Discriminatory Care: Part Two
Because I'm male and have the same color hue as the patient, he probably thought I found his jokes about women and minorities funny. I didn't. I despised this patient and couldn't wait until he discharged. I spoke with supervisors about his remarks but the facility seemed to be more concerned about filling beds and Medicare reimbursement dollars than a crabby racist patient.
The derogatory remarks were usually out of earshot of others and he always laughed at his own jokes. I wanted him off my list but no one wanted to see him and those that tried met with fierce resistance. Somehow the patient had an affinity toward me based solely on gender and skin color. Should I have told him my wife and children are of mixed race? No, I didn't want to involve my family in this man's ignorance, so I sought help from the facility HR person.

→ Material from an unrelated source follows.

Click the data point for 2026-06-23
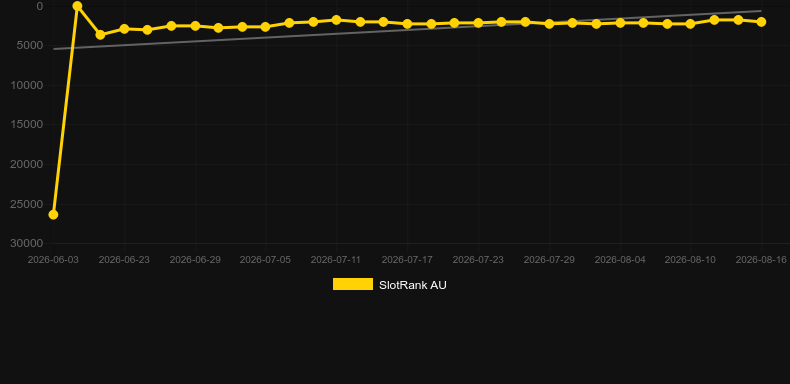Screen dimensions: 790x384 (124, 29)
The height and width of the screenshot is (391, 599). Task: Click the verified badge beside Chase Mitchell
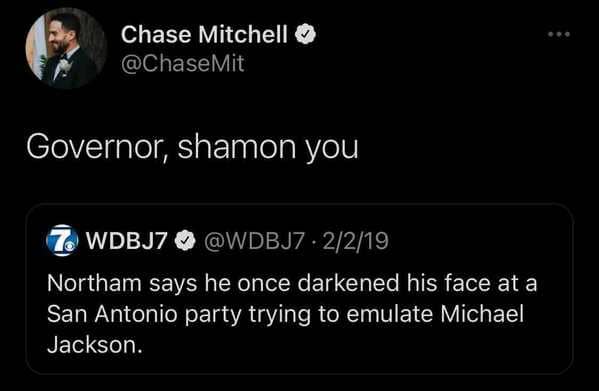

I did what the facility recommended and that was to not respond to his remarks and change the subject. I became "Mr. Therapy" with him -- all business, all work the whole time I saw him. It didn't help; he kept up his steady stream of remarks about females and minorities until the day he left. Great advice, facility!
I couldn't believe this man and I pray to the same God and read the same religious books. Did he really think I would laugh at his jokes? I had a hard time believing people like him still existed, being so passionate in the belief that he was superior to everyone else somehow, some way. I vowed to change what I do the next time a patient like this shows up on my list.
I could have refused treatment of the patient; however, what if my next patient has brain damage and cannot control everything he says? Do I refuse to treat based solely on what a patient says? No.
I think I'll tell the next patient who is like the one above, "I'm sorry you feel that way," and see what happens. I read somewhere that this phrase helps to stop the behavior. Any other advice would be greatly appreciated.